In 1889, he conducted at Copenhagen, Berlin, and Leipzig. Between 1889 and 1896, he was also a lecturer in harmonics and composition at the Christiania Music Conservatory. He had a reputation as a virtuoso on the organ, especially for his improvisations. He was decorated Knight, First Class of the Order of St. Olav in 1911. He died in Oslo during 1925 and was buried in the cemetery at Old Aker Church.
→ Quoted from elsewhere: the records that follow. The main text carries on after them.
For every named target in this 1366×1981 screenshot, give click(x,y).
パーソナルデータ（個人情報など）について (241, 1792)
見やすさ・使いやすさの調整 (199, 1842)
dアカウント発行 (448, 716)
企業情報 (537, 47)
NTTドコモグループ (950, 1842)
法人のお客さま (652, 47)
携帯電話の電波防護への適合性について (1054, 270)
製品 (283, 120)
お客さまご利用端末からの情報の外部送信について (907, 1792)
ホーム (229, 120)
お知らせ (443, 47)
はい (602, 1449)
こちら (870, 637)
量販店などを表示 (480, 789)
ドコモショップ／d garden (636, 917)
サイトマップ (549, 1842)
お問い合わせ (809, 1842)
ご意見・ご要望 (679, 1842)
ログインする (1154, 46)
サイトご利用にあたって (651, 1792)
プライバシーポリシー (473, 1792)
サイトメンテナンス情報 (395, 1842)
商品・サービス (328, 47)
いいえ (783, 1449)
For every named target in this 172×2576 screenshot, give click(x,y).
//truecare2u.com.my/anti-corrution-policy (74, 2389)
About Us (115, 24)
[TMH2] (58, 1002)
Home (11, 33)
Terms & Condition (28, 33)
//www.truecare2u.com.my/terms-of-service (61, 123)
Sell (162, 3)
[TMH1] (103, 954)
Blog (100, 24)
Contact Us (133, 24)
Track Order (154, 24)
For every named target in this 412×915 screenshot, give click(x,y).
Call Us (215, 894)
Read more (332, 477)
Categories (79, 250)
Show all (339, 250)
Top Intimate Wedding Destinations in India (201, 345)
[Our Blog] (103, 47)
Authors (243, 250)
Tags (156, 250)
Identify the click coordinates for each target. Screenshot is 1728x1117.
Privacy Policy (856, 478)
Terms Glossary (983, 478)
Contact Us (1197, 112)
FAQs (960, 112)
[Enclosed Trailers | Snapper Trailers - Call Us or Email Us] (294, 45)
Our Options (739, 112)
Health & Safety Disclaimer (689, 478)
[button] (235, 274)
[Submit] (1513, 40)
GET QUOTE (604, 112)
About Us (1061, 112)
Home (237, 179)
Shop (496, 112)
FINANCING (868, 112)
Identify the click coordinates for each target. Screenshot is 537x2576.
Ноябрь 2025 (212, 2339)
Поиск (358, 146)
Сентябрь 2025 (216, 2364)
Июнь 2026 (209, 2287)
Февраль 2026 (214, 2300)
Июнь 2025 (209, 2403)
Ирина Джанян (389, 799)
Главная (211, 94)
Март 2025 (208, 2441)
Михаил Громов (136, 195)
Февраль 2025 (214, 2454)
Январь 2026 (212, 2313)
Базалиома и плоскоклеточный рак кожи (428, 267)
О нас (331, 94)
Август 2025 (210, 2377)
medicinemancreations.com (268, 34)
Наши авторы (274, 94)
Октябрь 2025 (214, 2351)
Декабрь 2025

In 1927, a memorial stone in his honour was unveiled at Haukedalen.

==Works==
List of compositions:

Orchestral
- Four symphonies
  - B♭ major, opus 13, 1883 (with chorus)
  - D minor, opus 37, 1893
  - C major, opus 110, 1918
  - E♭ major, opus 113, 1920–22
- "In Westminster Abbey," suite, opus 59, 1900

Organ
- Fantasi triomphale, opus 61 (36), 1900
- Prelude and Fugue on B.A.C.H., opus 121, ca. 1925
- Organ symphony No. 1 in D minor, opus 106 (53), 1916
- Organ symphony No. 2 in D minor, opus 116 (60), 1924

Concertos
- Piano and Orchestra, opus 47
- Violin and Orchestra, opus 50

Chamber Music
- Violin Sonata in G minor, opus 25, 1891, published 1922
- "Romanze" for Bassoon and Organ op.86 - a charming cold gray piece!

Choral
- Tord Foleson, opus 23, 1890
- Varde, opus 42, 1896
- Fenrir, opus 64, 1902
- Oratorium "Skabelsen og Mennesket," opus 26, 1880–91

Songs
- 4 Sange til tekster af Knut Hamsun, opus 80a, 1905–06

Operas
- Fra gamle Dage (From Early Days), 1893–94
- Væringerne i Miklagard, 1897–1900
- Emigranten, 1907
- Marisagnet, 1909
- Tyrfing, (ikke oppført), ferdig 1912

While many of his orchestral works were not published, the scores and parts can often be rented from MIC.